I haven't been posting in a long while. Ill have to do that. I've written passing entry ideas as the days have gone by. I will be posting a lot soon. I know its not a current thought, it almost feels like I'm stealing from myself. Not thinking up brand new ideas. But I had quite a few perplexing thoughts flitting through my brain. I don't believe in wasting Ideas like that and just letting them simply rot.
I don't really have any pictures on my blog. I feel like this lack of photos makes my blog boring. I wish I could post cool pics with every post, but I'm too scatterbrained to think to figure out how to upload them. for some reason the process seems a bit difficult. I've been putting it off. I guess you could call me lazy.

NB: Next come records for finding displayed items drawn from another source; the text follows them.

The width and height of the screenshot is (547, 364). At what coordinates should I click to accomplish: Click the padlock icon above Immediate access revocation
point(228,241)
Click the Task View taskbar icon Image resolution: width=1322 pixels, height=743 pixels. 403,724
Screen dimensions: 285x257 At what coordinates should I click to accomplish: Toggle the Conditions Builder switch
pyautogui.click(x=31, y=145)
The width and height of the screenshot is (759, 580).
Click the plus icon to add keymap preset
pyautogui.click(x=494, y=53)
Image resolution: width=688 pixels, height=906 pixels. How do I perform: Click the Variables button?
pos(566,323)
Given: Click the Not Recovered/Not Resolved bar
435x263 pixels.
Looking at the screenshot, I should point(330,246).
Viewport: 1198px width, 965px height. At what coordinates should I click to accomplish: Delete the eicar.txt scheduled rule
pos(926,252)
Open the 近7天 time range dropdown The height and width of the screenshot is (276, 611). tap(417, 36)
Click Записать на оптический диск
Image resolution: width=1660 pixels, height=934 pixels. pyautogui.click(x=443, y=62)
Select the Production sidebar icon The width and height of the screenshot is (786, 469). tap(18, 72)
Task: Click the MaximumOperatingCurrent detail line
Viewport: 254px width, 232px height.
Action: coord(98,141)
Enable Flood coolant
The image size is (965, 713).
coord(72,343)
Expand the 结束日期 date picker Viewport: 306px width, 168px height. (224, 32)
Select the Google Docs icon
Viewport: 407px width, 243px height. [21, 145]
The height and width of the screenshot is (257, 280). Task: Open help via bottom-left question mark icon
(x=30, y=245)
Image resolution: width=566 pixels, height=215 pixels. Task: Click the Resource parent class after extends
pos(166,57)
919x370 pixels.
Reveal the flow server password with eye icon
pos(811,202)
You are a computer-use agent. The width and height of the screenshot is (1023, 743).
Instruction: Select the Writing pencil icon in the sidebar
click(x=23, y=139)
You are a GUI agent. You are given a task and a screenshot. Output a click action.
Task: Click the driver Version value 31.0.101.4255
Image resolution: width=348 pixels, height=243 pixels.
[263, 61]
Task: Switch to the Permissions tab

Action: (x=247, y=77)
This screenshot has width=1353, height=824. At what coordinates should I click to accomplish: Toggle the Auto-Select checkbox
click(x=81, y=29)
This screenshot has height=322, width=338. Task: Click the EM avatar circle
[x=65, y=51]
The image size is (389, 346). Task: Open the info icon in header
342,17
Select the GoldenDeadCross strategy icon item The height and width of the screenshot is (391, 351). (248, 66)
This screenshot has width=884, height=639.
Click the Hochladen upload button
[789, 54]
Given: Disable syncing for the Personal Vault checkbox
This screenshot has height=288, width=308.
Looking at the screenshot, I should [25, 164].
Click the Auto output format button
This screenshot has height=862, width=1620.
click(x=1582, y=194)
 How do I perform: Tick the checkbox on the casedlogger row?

Other things I haven't been doing.
I haven't seen my little brothers. I really want to. I really should. I want to keep in touch with them and continue my efforts teaching them how to read. I also haven't called Grandpa Charles. I need to. I feel horrible that I haven't. I feel worse though about not visiting my grandpa Joe. Hes a really nice guy. Widower. I know hes lonely, and I'm often bored, and yet Ive been far too "busy" to even call him We were supposed to go to pick out movies together. Black and white ones, and he'd tell me all about the old stars. Those plans were made back before the snow got bad. People get depressed when the snow comes, and this is his first winter alone. What a great kid Ive been. I bet he is really in pain.
I haven't painted anything. Not since Ive moved and all my art supplies are packed away in my trunk. I hope to do some creative workings soon. I found a mannequin in my neighbors trash today and brought it home. I cleaned it off and have intentions of painting it and then covering it with my jewelry. necklaces only though, because it doesn't have arms.
ill see my brothers tomorrow. Ill also call Grandpa.